WHAT TO WORK ON: Using the material below, return exactly the lines between the one holding "853x729 pixels. How" and the one holding "Given: Click the Change Element link", inclusive, and no others.

◆ ◆ ◆ ◆ ◆

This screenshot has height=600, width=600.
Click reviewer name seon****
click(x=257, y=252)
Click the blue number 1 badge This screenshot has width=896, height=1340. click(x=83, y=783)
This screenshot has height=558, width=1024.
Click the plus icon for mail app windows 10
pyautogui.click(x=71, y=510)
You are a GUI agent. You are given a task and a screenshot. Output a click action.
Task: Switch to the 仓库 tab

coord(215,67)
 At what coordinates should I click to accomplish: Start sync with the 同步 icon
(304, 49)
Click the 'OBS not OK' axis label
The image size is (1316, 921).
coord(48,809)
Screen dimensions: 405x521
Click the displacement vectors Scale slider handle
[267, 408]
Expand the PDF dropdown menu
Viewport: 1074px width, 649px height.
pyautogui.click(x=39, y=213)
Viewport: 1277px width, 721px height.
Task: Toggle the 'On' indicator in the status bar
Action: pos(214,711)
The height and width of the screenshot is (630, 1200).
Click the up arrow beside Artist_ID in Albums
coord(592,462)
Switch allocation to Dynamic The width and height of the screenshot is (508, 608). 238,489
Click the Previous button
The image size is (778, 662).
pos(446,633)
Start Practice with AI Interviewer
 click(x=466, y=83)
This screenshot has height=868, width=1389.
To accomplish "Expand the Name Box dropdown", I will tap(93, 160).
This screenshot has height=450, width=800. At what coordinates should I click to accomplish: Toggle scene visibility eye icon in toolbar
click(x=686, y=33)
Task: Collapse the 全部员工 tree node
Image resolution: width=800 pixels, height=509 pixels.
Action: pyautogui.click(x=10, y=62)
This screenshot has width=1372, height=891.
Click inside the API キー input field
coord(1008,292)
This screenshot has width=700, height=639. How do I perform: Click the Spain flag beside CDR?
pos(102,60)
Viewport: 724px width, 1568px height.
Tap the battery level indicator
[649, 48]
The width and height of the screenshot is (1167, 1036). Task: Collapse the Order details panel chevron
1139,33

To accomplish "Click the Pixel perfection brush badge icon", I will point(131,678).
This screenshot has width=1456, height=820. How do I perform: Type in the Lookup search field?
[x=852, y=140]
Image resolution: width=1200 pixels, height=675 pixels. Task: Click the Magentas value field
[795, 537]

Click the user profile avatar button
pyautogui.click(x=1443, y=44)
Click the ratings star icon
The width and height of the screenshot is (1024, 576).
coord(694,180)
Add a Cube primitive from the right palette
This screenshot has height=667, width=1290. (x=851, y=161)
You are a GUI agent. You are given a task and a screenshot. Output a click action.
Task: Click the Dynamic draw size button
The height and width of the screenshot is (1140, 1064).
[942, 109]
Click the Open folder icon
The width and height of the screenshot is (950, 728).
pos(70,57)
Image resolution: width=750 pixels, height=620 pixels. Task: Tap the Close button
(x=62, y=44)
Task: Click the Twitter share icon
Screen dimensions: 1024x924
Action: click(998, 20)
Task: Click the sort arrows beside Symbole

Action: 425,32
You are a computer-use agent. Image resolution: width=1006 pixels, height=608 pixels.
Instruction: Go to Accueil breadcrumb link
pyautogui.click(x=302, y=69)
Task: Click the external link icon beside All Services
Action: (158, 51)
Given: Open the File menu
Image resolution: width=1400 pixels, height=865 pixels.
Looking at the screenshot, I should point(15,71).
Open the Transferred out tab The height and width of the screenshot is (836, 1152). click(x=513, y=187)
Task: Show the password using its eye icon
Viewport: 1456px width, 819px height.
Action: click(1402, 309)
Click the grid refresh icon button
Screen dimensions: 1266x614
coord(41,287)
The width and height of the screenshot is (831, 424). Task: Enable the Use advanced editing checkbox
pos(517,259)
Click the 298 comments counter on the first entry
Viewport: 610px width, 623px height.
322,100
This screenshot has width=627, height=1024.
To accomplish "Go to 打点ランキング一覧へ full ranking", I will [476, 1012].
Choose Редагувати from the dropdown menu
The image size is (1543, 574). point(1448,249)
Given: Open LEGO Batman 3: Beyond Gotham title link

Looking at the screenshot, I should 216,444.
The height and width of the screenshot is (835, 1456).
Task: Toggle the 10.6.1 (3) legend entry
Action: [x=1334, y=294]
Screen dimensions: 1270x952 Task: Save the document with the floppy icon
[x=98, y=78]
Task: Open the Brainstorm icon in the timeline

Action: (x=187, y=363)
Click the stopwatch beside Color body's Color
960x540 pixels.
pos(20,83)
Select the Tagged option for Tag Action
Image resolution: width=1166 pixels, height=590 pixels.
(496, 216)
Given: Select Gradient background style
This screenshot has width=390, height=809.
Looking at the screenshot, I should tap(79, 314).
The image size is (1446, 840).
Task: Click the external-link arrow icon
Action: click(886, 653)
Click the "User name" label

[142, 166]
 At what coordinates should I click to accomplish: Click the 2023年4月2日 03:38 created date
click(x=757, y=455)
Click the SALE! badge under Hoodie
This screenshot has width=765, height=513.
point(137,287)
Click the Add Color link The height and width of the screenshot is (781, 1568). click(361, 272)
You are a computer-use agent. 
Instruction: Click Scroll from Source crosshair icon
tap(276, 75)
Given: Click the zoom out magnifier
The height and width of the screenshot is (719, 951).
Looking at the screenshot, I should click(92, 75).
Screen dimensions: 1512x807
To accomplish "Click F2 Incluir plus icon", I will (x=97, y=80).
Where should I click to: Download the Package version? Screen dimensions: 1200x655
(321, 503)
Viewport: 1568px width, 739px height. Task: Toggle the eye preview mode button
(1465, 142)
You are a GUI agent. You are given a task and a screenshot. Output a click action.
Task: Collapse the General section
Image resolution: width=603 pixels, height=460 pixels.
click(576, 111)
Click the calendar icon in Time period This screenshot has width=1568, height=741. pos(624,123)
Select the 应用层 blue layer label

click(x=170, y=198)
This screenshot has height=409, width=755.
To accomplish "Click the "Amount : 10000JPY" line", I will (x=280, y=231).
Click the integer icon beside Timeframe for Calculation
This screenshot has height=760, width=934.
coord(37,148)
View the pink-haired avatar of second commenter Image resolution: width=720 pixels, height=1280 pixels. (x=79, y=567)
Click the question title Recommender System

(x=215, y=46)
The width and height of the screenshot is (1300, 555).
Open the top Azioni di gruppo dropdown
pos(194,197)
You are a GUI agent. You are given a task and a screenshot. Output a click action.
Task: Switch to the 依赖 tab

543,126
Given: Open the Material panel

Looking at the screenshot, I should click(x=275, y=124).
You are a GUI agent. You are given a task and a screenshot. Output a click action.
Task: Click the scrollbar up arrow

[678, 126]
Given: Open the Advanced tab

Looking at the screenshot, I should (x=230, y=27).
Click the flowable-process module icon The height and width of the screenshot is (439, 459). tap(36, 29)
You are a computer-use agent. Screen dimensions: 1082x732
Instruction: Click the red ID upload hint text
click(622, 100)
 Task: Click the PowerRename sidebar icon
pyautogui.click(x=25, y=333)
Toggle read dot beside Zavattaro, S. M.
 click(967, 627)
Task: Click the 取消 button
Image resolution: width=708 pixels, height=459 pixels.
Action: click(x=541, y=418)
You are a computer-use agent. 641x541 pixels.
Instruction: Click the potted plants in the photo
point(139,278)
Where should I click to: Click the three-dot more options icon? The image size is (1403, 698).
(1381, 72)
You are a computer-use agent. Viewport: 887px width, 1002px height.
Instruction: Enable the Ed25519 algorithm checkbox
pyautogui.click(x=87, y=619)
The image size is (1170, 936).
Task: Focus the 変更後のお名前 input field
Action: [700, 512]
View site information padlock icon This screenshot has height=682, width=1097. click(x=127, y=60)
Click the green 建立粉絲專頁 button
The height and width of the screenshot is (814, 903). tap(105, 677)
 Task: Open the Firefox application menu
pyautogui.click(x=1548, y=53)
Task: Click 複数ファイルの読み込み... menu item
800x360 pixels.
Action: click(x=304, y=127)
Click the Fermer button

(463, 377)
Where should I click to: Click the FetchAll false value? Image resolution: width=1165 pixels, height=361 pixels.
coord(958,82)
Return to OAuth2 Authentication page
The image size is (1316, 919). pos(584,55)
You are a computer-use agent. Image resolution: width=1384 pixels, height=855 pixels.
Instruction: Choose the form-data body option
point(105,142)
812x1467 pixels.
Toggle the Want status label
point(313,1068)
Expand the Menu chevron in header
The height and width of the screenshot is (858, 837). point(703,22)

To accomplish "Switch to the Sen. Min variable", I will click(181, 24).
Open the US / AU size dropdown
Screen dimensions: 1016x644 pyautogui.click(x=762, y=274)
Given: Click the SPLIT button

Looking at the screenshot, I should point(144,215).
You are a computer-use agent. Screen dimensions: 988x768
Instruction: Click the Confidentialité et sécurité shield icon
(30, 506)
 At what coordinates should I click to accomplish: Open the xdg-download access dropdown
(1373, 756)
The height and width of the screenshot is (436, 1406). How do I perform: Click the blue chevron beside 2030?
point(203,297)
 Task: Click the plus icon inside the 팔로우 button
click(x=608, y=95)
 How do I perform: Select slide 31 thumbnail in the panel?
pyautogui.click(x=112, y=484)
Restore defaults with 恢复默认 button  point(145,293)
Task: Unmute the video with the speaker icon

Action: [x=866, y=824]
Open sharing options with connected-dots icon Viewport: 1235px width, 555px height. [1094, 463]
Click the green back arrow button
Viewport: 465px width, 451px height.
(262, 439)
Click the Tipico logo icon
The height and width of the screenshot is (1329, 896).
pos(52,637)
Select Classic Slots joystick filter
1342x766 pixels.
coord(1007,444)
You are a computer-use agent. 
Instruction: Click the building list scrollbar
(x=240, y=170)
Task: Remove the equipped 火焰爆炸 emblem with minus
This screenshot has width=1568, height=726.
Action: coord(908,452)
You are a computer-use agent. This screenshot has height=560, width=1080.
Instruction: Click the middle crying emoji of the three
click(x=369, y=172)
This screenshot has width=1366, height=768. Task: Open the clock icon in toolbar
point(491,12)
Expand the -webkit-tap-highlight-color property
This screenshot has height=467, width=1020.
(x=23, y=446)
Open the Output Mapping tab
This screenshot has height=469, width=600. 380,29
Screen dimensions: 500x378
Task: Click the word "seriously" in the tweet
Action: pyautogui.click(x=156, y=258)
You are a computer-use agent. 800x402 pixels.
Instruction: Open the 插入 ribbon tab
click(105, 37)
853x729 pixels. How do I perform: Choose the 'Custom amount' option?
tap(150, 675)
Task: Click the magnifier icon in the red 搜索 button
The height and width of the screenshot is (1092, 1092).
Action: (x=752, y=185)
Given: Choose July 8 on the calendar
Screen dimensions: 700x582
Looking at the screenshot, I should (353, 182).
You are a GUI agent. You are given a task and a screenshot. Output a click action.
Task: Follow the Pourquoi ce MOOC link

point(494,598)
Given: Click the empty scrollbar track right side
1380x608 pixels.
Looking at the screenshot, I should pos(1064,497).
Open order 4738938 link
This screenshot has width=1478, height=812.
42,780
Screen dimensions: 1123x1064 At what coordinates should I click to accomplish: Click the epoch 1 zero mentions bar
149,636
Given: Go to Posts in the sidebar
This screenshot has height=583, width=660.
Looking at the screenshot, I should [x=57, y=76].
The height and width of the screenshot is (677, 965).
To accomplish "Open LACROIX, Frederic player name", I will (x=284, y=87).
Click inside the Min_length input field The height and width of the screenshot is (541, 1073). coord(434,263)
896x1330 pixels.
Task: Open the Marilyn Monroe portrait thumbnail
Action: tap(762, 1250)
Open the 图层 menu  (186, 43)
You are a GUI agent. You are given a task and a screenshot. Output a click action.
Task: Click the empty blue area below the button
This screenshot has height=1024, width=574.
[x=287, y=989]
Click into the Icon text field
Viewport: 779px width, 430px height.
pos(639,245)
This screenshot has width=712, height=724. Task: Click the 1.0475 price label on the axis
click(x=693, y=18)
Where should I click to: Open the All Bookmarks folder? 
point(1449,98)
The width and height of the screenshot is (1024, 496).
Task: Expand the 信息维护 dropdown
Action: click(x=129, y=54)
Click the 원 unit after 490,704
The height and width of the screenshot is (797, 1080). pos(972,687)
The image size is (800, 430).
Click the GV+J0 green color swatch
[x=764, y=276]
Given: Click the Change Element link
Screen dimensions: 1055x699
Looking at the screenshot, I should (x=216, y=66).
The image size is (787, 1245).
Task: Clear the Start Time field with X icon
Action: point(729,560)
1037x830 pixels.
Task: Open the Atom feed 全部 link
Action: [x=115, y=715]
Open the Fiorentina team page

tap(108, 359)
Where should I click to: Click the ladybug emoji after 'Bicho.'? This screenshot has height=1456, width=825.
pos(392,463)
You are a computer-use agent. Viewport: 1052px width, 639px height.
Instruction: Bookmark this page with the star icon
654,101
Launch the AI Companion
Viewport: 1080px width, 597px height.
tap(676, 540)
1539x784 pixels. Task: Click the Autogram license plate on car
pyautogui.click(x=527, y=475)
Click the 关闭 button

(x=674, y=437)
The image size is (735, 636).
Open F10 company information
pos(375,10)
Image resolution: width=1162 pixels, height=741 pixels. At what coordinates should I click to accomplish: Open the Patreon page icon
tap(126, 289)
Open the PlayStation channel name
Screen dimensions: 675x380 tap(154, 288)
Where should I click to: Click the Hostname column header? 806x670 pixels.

◆ ◆ ◆ ◆ ◆

EXPECTED ANSWER:
853x729 pixels. How do I perform: Choose the 'Custom amount' option?
tap(150, 675)
Task: Click the magnifier icon in the red 搜索 button
The height and width of the screenshot is (1092, 1092).
Action: (x=752, y=185)
Given: Choose July 8 on the calendar
Screen dimensions: 700x582
Looking at the screenshot, I should (353, 182).
You are a GUI agent. You are given a task and a screenshot. Output a click action.
Task: Follow the Pourquoi ce MOOC link

point(494,598)
Given: Click the empty scrollbar track right side
1380x608 pixels.
Looking at the screenshot, I should pos(1064,497).
Open order 4738938 link
This screenshot has width=1478, height=812.
42,780
Screen dimensions: 1123x1064 At what coordinates should I click to accomplish: Click the epoch 1 zero mentions bar
149,636
Given: Go to Posts in the sidebar
This screenshot has height=583, width=660.
Looking at the screenshot, I should [x=57, y=76].
The height and width of the screenshot is (677, 965).
To accomplish "Open LACROIX, Frederic player name", I will (x=284, y=87).
Click inside the Min_length input field The height and width of the screenshot is (541, 1073). coord(434,263)
896x1330 pixels.
Task: Open the Marilyn Monroe portrait thumbnail
Action: tap(762, 1250)
Open the 图层 menu  (186, 43)
You are a GUI agent. You are given a task and a screenshot. Output a click action.
Task: Click the empty blue area below the button
This screenshot has height=1024, width=574.
[x=287, y=989]
Click into the Icon text field
Viewport: 779px width, 430px height.
pos(639,245)
This screenshot has width=712, height=724. Task: Click the 1.0475 price label on the axis
click(x=693, y=18)
Where should I click to: Open the All Bookmarks folder? 
point(1449,98)
The width and height of the screenshot is (1024, 496).
Task: Expand the 信息维护 dropdown
Action: click(x=129, y=54)
Click the 원 unit after 490,704
The height and width of the screenshot is (797, 1080). pos(972,687)
The image size is (800, 430).
Click the GV+J0 green color swatch
[x=764, y=276]
Given: Click the Change Element link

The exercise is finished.